Jeanne Recommends: “Beast of Burden” by The Rolling Stones

Spring 1999: I was almost 23, beer-buzzed, and canoodling with a guy who was all wrong for me on an ancient couch in the living room of a worn out rental house in a tiny college town. His housemates were smoking weed and listening to music. After a few random songs, one of the guys put on Some Girls, the 1978 Rolling Stones album.

At the time, I was just a burgeoning Stones acolyte — but something about Some Girls, and in particular, “Beast of Burden,” went straight for my soul.

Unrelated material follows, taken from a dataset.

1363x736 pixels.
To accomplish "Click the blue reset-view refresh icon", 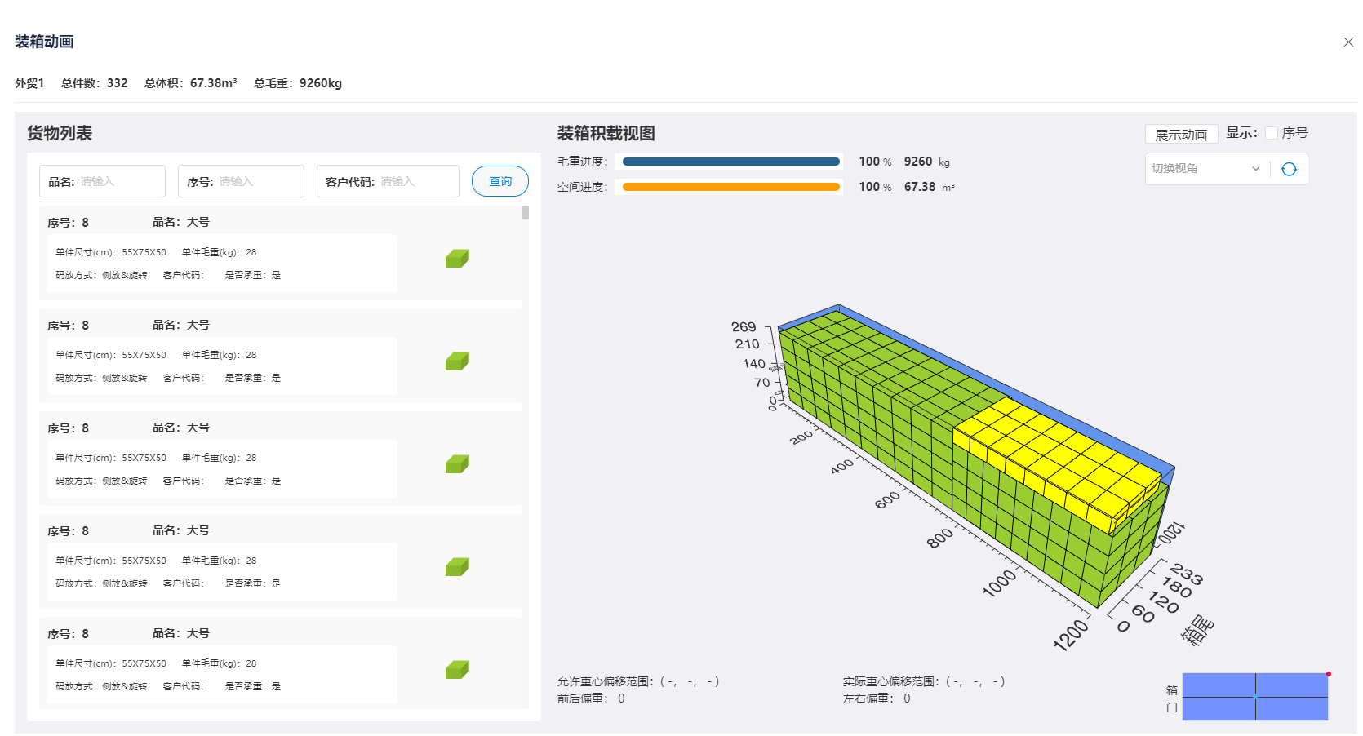I will (1289, 169).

Maybe it was Keith Richards’ and Ronnie Wood’s unforgettable guitar work or the ache behind Mick Jagger’s vocals that got to me, but that song made me forget where I was and I couldn’t concentrate on anything but the next note.

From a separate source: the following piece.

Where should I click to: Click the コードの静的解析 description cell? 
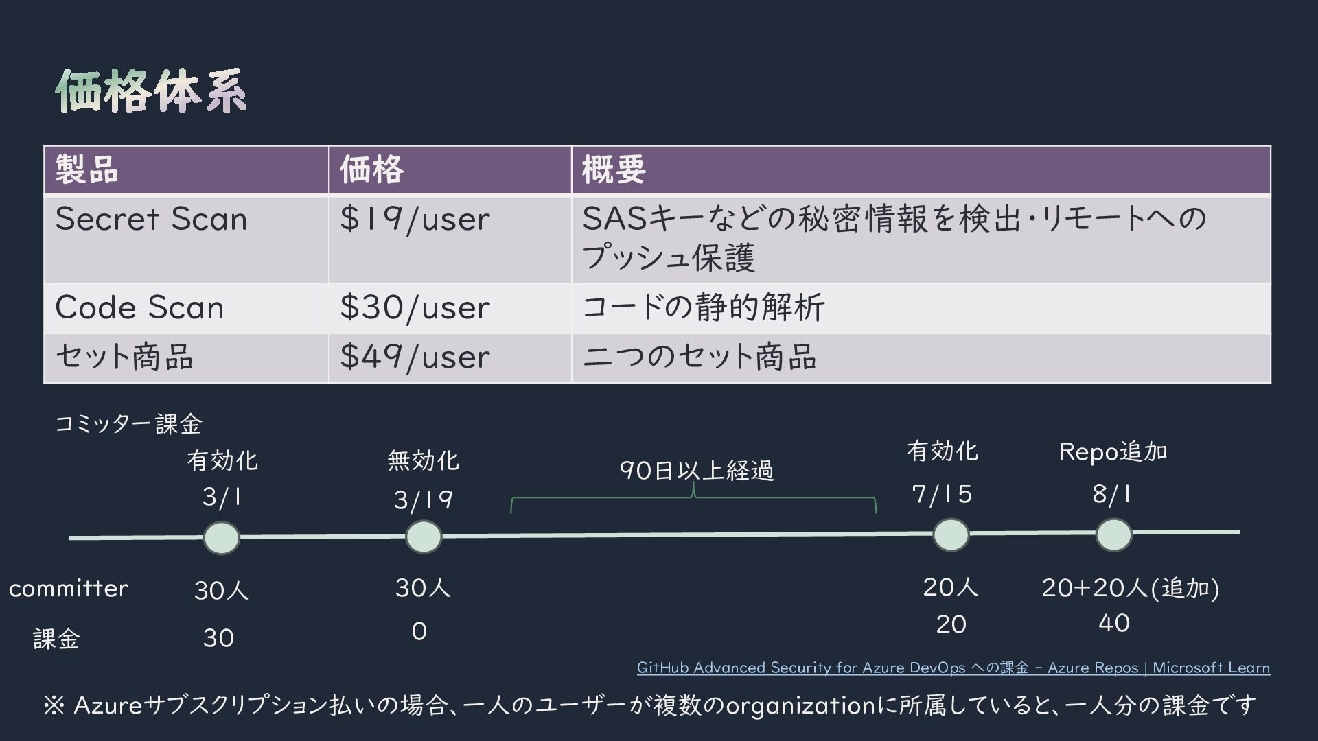(703, 307)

I’ll never be your beast of burden
So let’s go home and draw the curtains
Put some music on the radio
Come on baby make sweet love to me

Another gal who was there — an art major — took a photo of me and the wrong guy on that decrepit couch. She shot us from above. I looked cute. He looked wrecked, his first relapse into alcoholism beginning to show all over him. His left arm was slung across my chest and his hand gripped my shoulder, so even if I cropped him out I could never use that damn photo for anything without having to explain the phantom arm bifurcating my upper body.

Am I hard enough?
Am I rough enough?
Am I rich enough?
I’m not too blind to see…

A few weeks later, my 23rd birthday arrived and my aunt Marie mailed me a card with a $20 bill in it. I took that money down to the local music store and bought my own copy of Some Girls. I listened to almost nothing else for the next few months. “Beast of Burden” became my go-to on karaoke nights at the now long-gone Golden Horse Lounge, too.

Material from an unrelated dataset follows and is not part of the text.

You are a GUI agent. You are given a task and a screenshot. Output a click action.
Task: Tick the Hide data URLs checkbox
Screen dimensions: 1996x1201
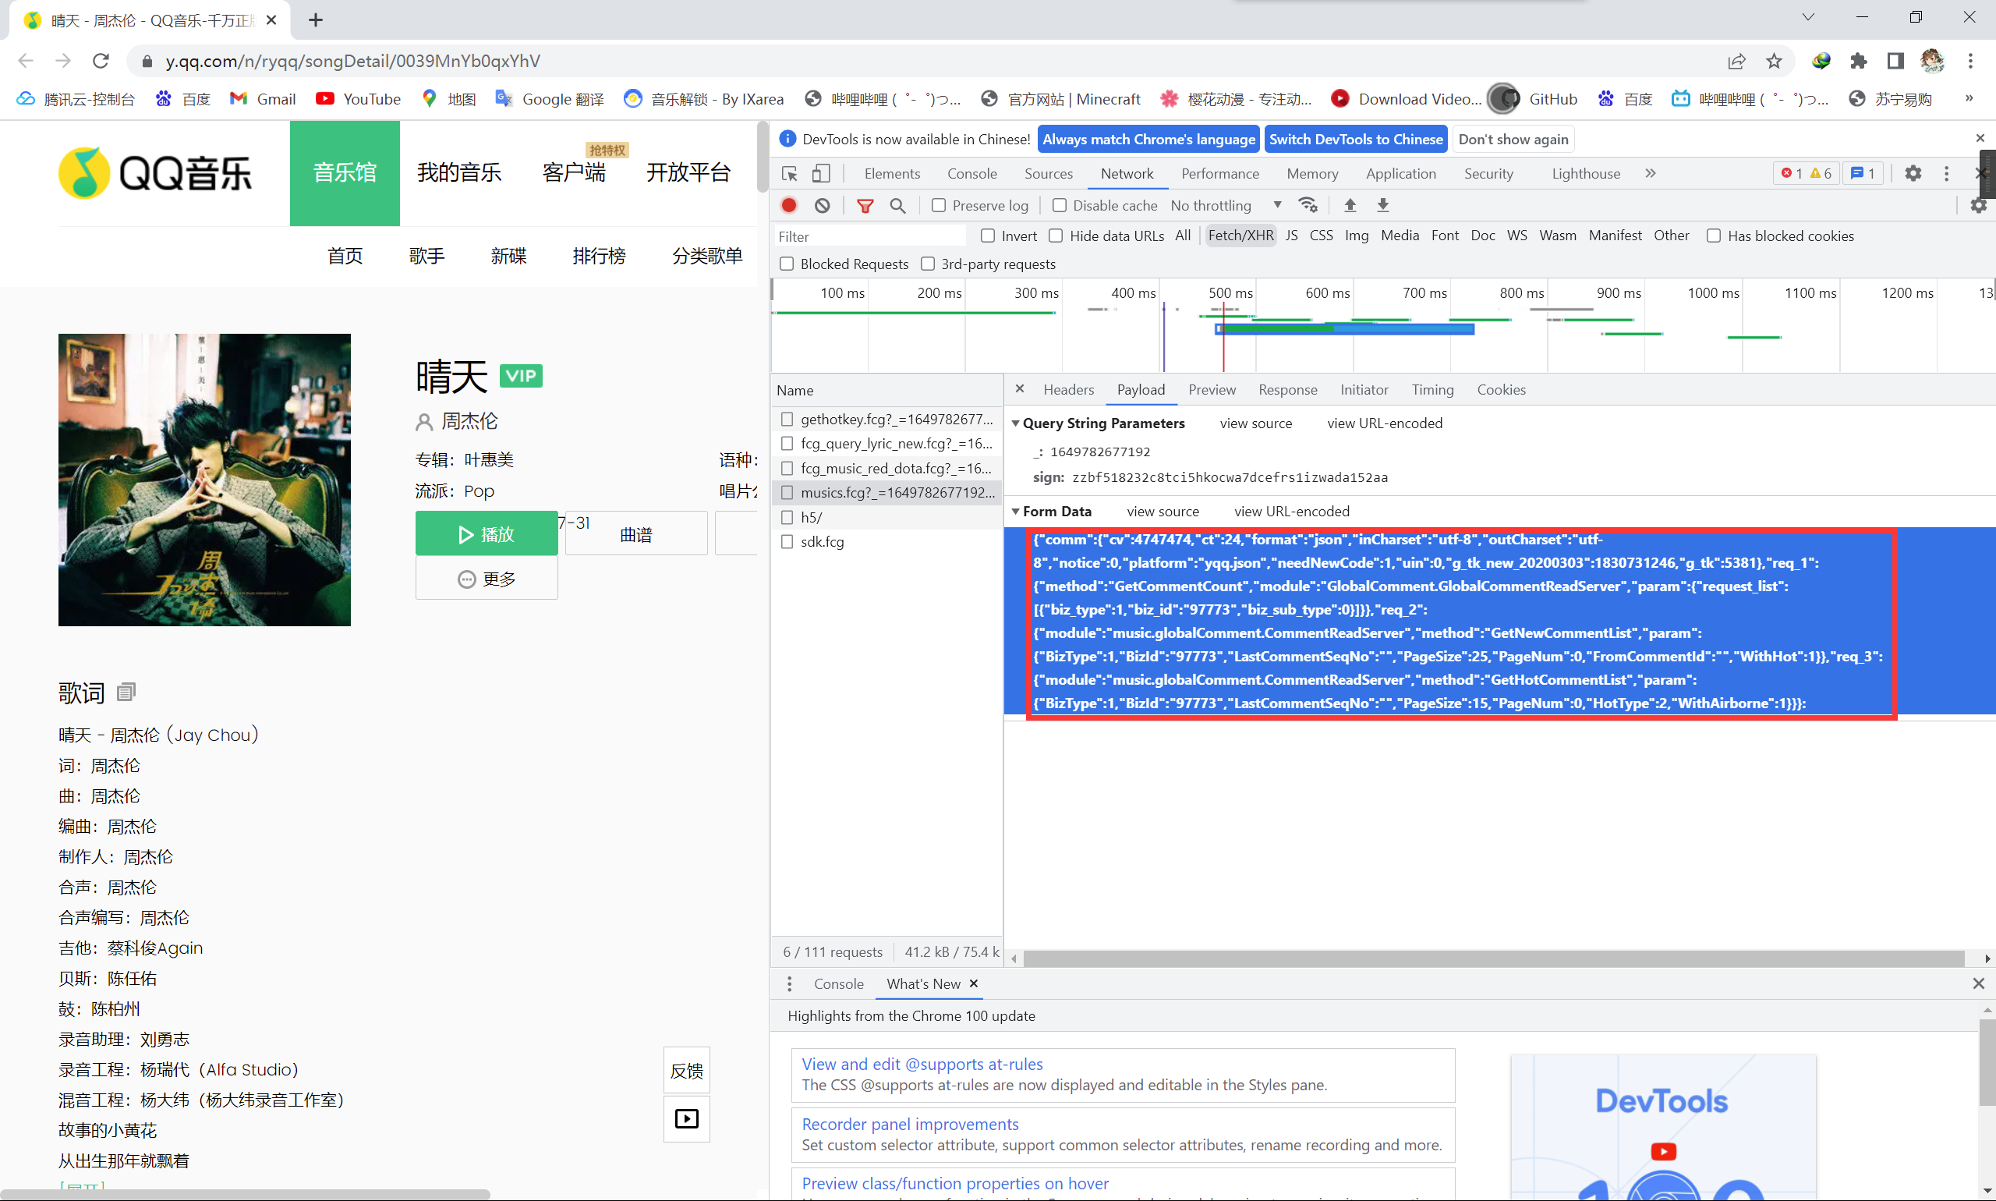[1056, 236]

I tried to forget about the wrong guy. I almost succeeded, until he resurfaced — sober — a decade later. I was wrapping up a divorce, so he proposed, I said yes, and then he shitcanned me five weeks later in a fit of paranoia. Sobriety suited him, but getting there had left some ugly scars. “Beast of Burden” saw me through the worst of the heartbreak.

There’s one thing baby
I don’t understand
You keep on telling me
I ain’t your kind of man

Years later, I came to associate “Beast of Burden” with another man, a man I know I will love for the rest of my life. We spent a desert afternoon together naked, sharing a cigar and drinking kölsch while listening to Some Girls from beginning to end. Later, he said of that day and that music, “I love that. I want that to be a forever memory between us.”

He has nothing to worry about.

I was browsing in a random record store during a trip out of town last fall and I found a first press of Some Girls. I bought it without a second thought. It has some scratches, one so deep that the record skips during “Lies,” but “Beast of Burden” sounds even better with a little hiss and pop.

Those wrong guys will come and go, but the Stones will never leave me.